_PROBLEM DESCRIPTION:_ Search term "computer": please copy every line of the records below that contains it.

####

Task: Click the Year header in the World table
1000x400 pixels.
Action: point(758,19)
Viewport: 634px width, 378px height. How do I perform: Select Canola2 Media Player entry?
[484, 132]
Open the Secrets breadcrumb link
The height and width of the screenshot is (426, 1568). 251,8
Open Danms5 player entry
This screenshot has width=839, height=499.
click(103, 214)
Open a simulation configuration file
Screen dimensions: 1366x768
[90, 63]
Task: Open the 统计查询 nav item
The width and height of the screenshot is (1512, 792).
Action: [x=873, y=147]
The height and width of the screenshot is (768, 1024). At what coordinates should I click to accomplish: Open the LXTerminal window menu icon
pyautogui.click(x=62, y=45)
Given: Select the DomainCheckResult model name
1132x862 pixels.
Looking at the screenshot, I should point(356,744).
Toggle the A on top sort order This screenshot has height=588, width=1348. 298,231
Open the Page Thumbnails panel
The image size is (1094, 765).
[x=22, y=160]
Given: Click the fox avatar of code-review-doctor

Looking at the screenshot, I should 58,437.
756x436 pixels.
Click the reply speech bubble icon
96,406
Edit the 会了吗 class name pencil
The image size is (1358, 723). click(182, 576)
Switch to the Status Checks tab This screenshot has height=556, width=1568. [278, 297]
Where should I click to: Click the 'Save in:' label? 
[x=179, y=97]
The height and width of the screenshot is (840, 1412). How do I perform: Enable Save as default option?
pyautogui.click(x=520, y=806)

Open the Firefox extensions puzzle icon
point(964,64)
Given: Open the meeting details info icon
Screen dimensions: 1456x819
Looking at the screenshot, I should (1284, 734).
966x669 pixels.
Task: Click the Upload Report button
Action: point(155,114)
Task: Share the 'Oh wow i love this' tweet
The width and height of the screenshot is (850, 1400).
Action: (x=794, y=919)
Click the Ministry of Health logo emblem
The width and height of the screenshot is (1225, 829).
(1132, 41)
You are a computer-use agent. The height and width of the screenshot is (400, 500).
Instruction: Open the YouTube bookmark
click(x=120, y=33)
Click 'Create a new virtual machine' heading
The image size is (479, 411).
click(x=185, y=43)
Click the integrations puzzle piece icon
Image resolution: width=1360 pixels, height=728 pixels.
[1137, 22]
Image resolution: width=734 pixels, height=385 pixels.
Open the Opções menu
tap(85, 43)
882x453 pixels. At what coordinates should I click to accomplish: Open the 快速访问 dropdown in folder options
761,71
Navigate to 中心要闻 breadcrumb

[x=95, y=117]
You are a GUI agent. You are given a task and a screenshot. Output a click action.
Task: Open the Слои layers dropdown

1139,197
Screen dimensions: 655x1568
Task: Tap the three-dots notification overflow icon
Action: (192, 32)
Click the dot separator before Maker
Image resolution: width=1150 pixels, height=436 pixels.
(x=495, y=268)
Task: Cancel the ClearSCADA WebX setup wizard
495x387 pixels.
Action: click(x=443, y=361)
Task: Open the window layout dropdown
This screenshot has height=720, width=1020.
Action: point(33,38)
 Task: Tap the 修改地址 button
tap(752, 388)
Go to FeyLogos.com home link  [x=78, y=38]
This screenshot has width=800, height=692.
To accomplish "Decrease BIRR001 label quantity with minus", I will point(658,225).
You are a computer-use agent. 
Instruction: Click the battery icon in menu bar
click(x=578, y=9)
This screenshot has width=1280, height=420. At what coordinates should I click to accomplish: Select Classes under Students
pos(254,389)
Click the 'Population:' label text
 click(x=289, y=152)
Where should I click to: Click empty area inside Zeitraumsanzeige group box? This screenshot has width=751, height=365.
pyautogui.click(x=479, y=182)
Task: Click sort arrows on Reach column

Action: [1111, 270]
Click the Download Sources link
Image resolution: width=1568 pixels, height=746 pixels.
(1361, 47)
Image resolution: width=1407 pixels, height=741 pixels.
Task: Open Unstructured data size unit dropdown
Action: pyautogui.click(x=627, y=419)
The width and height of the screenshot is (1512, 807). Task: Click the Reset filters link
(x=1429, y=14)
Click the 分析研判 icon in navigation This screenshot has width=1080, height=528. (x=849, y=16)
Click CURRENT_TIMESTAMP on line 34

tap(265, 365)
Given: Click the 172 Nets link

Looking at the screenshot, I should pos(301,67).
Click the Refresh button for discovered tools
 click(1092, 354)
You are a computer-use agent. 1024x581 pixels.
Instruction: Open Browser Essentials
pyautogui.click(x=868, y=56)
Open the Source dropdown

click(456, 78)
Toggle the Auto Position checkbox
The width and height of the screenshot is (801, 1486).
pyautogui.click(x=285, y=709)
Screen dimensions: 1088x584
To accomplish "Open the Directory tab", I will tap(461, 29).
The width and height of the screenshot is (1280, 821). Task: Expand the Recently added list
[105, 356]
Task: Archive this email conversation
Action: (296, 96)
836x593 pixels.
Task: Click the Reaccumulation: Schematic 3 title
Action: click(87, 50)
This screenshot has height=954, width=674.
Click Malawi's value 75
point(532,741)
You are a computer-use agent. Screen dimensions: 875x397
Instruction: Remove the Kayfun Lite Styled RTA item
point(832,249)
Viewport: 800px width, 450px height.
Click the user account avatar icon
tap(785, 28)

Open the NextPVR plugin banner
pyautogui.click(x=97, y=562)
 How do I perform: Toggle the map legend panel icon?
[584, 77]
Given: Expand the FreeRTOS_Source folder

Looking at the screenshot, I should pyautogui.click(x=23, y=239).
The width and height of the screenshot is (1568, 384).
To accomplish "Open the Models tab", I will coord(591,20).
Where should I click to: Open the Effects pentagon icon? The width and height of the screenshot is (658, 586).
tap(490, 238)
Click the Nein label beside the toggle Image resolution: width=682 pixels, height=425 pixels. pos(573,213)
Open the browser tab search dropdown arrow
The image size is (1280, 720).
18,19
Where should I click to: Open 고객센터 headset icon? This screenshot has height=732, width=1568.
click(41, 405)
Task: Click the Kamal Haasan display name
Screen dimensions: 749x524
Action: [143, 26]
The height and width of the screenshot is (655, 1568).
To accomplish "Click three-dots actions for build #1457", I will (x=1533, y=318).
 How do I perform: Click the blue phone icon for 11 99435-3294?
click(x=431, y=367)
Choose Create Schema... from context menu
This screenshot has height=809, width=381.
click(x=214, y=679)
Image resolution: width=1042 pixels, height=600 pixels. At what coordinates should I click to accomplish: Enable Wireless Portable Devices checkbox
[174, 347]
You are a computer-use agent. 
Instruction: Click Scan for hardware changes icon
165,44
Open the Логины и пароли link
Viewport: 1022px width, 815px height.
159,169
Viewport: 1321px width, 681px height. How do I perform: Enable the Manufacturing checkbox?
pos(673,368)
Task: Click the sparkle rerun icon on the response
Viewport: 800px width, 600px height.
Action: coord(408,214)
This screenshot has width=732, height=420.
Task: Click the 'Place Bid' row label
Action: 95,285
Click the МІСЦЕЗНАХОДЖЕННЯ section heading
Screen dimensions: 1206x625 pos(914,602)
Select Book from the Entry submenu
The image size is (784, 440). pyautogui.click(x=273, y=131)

####

_FINISHED EXERCISE:_
You are a computer-use agent. The height and width of the screenshot is (400, 500).
You are a computer-use agent. 
You are a computer-use agent. 1024x581 pixels.
You are a computer-use agent. Screen dimensions: 875x397
You are a computer-use agent. 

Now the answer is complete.